The Company incurs certain legal and related costs in connection with patent and trademark applications. If a future economic benefit is anticipated from the resulting patent or trademark or an alternate future use is available to the Company, such costs are capitalized and amortized over the expected life of the patent or trademark. The Company's assessment of future economic benefit involves considerable management judgment. A different conclusion could result in the reduction of the carrying value of these assets.

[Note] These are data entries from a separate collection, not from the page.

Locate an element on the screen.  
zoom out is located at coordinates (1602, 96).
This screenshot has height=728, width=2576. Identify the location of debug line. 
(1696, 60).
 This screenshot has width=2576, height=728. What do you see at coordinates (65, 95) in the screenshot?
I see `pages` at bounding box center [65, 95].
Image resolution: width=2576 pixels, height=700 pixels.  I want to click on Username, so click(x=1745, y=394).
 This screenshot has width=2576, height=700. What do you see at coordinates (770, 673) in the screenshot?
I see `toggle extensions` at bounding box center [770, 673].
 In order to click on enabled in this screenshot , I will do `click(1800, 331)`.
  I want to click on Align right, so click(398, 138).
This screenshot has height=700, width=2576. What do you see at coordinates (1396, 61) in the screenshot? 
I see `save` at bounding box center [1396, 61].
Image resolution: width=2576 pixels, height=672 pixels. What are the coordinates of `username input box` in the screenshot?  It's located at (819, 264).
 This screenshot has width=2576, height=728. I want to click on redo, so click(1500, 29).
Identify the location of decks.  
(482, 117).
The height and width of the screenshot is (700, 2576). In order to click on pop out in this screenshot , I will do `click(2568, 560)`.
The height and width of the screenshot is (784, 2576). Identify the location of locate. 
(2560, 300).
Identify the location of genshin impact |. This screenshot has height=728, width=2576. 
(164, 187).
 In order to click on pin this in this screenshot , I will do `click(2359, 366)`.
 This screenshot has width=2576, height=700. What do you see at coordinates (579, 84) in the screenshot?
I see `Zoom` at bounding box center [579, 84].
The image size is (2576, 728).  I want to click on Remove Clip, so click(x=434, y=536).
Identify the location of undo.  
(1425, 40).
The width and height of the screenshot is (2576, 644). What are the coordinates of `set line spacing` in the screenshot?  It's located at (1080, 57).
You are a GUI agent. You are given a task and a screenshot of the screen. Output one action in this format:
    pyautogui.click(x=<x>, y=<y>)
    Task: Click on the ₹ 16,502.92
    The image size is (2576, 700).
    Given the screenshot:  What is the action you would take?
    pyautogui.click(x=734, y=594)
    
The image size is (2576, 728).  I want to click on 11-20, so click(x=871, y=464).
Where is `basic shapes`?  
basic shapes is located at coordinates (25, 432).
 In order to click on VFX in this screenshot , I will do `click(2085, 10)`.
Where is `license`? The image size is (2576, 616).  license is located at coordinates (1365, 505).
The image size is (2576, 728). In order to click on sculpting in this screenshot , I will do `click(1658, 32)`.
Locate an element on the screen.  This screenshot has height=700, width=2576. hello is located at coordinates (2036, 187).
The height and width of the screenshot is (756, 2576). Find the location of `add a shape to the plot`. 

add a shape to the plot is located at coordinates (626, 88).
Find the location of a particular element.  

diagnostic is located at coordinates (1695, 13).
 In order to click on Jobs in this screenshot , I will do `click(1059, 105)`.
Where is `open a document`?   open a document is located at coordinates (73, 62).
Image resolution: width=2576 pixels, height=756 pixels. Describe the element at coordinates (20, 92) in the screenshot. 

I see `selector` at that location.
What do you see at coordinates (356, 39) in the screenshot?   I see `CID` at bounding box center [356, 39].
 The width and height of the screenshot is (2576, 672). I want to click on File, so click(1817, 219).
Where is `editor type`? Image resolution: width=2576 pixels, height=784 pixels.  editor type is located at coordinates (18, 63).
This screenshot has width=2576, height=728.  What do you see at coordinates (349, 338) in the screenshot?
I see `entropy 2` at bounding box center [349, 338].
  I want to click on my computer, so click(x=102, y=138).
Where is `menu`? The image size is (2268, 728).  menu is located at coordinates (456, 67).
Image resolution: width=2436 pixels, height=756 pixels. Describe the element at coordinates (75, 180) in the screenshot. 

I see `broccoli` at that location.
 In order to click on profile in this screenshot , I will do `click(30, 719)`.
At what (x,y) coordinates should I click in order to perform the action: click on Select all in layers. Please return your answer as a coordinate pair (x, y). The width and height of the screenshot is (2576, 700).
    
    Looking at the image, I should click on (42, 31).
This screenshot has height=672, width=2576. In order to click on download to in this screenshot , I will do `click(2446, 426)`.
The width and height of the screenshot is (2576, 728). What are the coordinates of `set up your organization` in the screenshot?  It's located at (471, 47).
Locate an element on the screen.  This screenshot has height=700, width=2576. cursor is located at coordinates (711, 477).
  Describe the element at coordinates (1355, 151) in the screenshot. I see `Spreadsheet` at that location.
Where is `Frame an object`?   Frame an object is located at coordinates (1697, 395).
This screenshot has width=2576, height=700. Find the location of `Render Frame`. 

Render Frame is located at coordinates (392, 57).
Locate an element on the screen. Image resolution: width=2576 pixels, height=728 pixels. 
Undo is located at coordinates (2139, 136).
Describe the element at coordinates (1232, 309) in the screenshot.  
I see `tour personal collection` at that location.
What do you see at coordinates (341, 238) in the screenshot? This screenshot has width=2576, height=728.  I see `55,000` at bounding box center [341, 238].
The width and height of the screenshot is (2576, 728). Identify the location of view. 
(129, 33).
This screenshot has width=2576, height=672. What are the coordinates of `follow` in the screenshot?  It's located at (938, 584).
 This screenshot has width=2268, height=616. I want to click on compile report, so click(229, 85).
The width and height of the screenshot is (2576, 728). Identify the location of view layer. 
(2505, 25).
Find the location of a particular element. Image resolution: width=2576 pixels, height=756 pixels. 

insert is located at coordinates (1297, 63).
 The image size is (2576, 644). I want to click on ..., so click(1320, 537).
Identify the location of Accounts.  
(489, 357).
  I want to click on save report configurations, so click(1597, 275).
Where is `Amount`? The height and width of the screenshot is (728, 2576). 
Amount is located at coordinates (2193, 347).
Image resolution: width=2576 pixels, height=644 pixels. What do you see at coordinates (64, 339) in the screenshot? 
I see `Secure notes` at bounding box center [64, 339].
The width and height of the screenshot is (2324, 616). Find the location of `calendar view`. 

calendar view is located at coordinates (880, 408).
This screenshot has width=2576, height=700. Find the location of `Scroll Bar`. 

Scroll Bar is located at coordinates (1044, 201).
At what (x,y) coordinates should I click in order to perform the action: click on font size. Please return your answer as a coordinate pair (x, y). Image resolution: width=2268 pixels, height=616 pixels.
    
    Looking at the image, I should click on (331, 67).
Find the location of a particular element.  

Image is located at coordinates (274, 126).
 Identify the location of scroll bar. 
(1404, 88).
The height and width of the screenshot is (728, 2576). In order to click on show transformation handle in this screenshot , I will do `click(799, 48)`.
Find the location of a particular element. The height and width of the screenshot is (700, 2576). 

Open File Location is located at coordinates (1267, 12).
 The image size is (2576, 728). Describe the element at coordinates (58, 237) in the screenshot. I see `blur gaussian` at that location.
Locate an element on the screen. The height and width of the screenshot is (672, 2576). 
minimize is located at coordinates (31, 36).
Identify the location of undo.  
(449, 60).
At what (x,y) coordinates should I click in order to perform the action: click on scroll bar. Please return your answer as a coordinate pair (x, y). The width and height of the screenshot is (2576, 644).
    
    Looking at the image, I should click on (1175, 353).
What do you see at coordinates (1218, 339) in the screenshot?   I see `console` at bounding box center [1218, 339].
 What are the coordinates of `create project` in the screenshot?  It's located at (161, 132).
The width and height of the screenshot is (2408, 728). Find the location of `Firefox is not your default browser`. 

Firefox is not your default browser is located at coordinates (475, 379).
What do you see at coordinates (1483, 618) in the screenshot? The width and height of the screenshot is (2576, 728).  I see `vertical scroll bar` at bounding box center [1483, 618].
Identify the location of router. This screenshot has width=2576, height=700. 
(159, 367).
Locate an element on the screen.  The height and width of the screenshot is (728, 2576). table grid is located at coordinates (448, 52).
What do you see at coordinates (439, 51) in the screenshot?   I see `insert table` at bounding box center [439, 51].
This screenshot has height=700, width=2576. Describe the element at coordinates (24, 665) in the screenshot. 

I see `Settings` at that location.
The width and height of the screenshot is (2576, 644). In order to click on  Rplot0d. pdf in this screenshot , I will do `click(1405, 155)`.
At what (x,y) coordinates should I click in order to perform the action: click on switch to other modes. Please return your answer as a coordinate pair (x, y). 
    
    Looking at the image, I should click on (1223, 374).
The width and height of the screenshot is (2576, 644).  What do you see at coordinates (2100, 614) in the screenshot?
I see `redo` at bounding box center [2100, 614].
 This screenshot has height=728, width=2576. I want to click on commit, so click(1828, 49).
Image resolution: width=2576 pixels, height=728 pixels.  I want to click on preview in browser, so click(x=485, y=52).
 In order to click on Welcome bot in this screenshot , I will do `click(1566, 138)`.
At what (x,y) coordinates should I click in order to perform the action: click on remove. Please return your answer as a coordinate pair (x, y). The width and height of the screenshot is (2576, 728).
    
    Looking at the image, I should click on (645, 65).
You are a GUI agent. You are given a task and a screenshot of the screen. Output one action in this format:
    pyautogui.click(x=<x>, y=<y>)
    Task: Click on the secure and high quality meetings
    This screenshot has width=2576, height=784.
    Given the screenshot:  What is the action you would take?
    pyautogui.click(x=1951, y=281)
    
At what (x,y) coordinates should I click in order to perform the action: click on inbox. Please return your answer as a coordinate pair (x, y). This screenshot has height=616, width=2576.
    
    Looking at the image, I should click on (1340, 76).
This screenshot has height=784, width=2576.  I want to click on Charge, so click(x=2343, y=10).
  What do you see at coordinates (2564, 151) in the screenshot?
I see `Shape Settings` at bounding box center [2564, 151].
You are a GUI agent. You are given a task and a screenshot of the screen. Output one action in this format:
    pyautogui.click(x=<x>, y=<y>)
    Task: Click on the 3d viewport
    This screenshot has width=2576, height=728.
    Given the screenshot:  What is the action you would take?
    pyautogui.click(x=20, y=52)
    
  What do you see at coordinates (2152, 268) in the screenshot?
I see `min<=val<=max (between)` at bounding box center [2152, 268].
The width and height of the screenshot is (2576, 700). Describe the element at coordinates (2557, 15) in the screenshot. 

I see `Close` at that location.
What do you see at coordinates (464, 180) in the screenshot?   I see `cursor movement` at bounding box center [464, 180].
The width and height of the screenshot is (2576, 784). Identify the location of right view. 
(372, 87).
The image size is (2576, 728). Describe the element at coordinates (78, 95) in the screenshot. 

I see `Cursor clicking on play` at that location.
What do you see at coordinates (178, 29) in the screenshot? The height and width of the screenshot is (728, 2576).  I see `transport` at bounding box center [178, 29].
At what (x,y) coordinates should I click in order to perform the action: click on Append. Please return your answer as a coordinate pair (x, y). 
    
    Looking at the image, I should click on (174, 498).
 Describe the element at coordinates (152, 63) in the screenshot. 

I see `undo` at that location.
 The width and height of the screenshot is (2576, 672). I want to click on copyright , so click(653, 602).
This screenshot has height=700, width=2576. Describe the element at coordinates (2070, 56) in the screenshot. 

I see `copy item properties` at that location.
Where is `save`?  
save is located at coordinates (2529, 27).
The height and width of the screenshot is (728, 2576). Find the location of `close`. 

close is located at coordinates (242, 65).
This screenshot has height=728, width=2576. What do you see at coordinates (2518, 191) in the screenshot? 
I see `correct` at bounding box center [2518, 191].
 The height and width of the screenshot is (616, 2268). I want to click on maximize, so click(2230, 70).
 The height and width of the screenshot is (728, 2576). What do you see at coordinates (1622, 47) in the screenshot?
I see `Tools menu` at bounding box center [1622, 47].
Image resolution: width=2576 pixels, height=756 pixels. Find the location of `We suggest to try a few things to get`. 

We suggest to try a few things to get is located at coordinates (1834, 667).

Revenue Sharing Agreements

The Company has entered into Revenue Sharing Agreements ("RSAs") with various parties whereby these parties contracted with the Company for a percentage of future storage revenues the Company generates and collects from clients in specific geographical areas. The RSAs have no definitive term or termination provisions. The sharing applies to the storage fees collected for all specified specimens in the area up to the number covered in the contract. When the number of specimens is filled, any additional specimens stored in that area are not subject to revenue sharing. As empty spaces result from attrition over time, the Company agrees to fill them as soon as possible. The parties typically pay the Company a non-refundable up-front fee for the rights to these future payments. The Company recognized these non-refundable fees as a long-term liability. Given the criteria under which these RSAs are established, cash flows related to these contracts can fluctuate from period to period. All payments made to the other parties to the RSAs are recognized as interest expense. At such time as the total payments can be determined, the Company will commence amortizing these liabilities under the effective interest method. The Company does not intend to enter into additional RSAs.

Contingent Consideration

The contingent consideration is the earnout that Cord:Use is entitled to from the Company's sale of the public cord blood inventory. The estimated fair value of the contingent earnout was determined using a Monte Carlo analysis examining the frequency and mean value of the resulting earnout payments. The resulting value captures the risk associated with the form of the payout structure. The risk-neutral method is applied, resulting in a value that captures the risk associated with the form of the payout structure and the projection risk. The carrying amount of the liability may fluctuate significantly and actual amounts paid may be materially different from the estimated value of the liability.

Recently Issued Accounting Pronouncements

See Note 1 to the Consolidated Financial Statements.

Off-Balance Sheet Arrangements

The Company has no off-balance sheet arrangements that have or are reasonably likely to have a current or future effect on its financial condition, changes in financial condition, revenues or expenses, results of operations, liquidity, capital expenditures or capital resources that is material to investors.